The Consumer Financial Protection Bureau issued an interim final rule in support of the eviction moratorium instituted by the Centers for Disease Control and Prevention. It requires debt collectors to provide written notice to tenants of their rights under the eviction moratorium and prohibits debt collectors from misrepresenting tenants’ eligibility for protection from eviction under the moratorium.
Nearly 9 million households are behind on their rental payments, the CFPB said, and thousands of renters are being evicted every week, often without being told of their rights under the CDC moratorium.

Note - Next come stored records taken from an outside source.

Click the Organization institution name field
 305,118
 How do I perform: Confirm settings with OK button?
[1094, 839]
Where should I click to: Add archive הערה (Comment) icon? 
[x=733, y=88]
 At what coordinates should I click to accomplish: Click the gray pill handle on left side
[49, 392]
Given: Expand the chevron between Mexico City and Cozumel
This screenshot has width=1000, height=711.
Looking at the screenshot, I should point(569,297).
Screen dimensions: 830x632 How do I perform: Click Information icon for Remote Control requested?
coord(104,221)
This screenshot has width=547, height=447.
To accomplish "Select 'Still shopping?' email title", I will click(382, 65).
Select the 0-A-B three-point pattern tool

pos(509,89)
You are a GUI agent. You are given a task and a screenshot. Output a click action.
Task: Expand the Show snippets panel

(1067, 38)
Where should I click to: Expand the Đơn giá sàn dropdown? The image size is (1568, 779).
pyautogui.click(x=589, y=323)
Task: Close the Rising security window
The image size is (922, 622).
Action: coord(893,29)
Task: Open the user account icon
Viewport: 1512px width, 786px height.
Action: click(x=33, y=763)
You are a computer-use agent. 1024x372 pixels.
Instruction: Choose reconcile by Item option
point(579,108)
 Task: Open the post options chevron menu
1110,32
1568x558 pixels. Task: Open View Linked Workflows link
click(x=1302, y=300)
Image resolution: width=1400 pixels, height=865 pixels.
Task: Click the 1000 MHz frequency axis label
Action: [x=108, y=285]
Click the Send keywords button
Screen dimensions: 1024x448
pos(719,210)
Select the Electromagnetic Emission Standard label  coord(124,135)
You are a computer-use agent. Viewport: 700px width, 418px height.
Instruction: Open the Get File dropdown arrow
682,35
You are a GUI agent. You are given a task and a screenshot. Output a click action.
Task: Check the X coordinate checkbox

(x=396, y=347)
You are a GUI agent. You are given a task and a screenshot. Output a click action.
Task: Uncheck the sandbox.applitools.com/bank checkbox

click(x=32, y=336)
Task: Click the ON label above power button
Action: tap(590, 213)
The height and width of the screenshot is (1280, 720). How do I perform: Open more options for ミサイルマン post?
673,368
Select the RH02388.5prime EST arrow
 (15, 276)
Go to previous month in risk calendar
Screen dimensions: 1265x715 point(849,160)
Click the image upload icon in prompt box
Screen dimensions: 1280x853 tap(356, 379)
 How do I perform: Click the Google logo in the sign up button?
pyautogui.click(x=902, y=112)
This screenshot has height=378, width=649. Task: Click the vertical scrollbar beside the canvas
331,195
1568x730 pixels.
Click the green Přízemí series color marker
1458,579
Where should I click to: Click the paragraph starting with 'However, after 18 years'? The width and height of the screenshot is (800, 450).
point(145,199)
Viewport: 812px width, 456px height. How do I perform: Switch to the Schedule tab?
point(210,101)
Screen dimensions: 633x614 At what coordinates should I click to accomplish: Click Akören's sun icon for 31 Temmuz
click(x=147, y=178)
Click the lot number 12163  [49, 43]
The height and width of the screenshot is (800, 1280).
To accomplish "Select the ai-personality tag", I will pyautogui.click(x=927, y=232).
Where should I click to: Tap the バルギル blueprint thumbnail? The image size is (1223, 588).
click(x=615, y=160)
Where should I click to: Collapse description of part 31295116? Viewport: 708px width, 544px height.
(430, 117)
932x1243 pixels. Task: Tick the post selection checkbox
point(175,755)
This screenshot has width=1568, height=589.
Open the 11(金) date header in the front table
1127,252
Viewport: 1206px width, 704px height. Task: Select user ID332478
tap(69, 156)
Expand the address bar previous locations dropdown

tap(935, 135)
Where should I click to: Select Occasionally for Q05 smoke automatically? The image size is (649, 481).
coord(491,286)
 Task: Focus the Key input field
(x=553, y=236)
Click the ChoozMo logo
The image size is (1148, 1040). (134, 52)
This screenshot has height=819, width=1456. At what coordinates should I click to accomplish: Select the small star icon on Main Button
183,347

Debt collectors who evict tenants who may have rights under the moratorium without providing notice of the moratorium or who misrepresent tenants’ rights under the moratorium can be prosecuted by federal agencies and state attorneys general for violations of the Fair Debt Collection Practices Act and are also subject to private lawsuits by tenants.
Under the FDCPA interim final rule, debt collectors, including attorneys, seeking to evict tenants for non-payment of rent must provide tenants who may have rights under the CDC order with clear and conspicuous written notice of those rights. The notice must be provided on the same date as the eviction notice, or, if no eviction notice is required by law, on the date that the eviction action is filed.
“With COVID-19 killing hundreds of Americans every day, kicking families out into the street during this pandemic may literally be a death sentence,” said CFPB Acting Director Dave Uejio. “No one should be evicted from their home without understanding their rights, and we will hold accountable those debt collectors who move forward with illegal evictions. We encourage debt collectors to work with tenants and landlords to find solutions that work for everyone.”
A temporary eviction moratorium ordered by the CDC has been extended through June 30. The CDC order generally prohibits landlords from evicting tenants for non-payment of rent, if the tenant submits a written declaration that they are unable to afford full rental payments and would likely become homeless or have to move into a shared living setting. This prohibition applies to an agent or attorney acting as a debt collector on behalf of a landlord or owner of the residential property.
The rule goes into effect May 3, and the bureau is offering sample language for notices to debt collectors.
The CFPB proposed a foreclosure ban through the end of the year earlier this month. These are the latest in a string of aggressive moves from Uejio as Biden nominee Rohit Chopra awaits Senate confirmation as head of the bureau.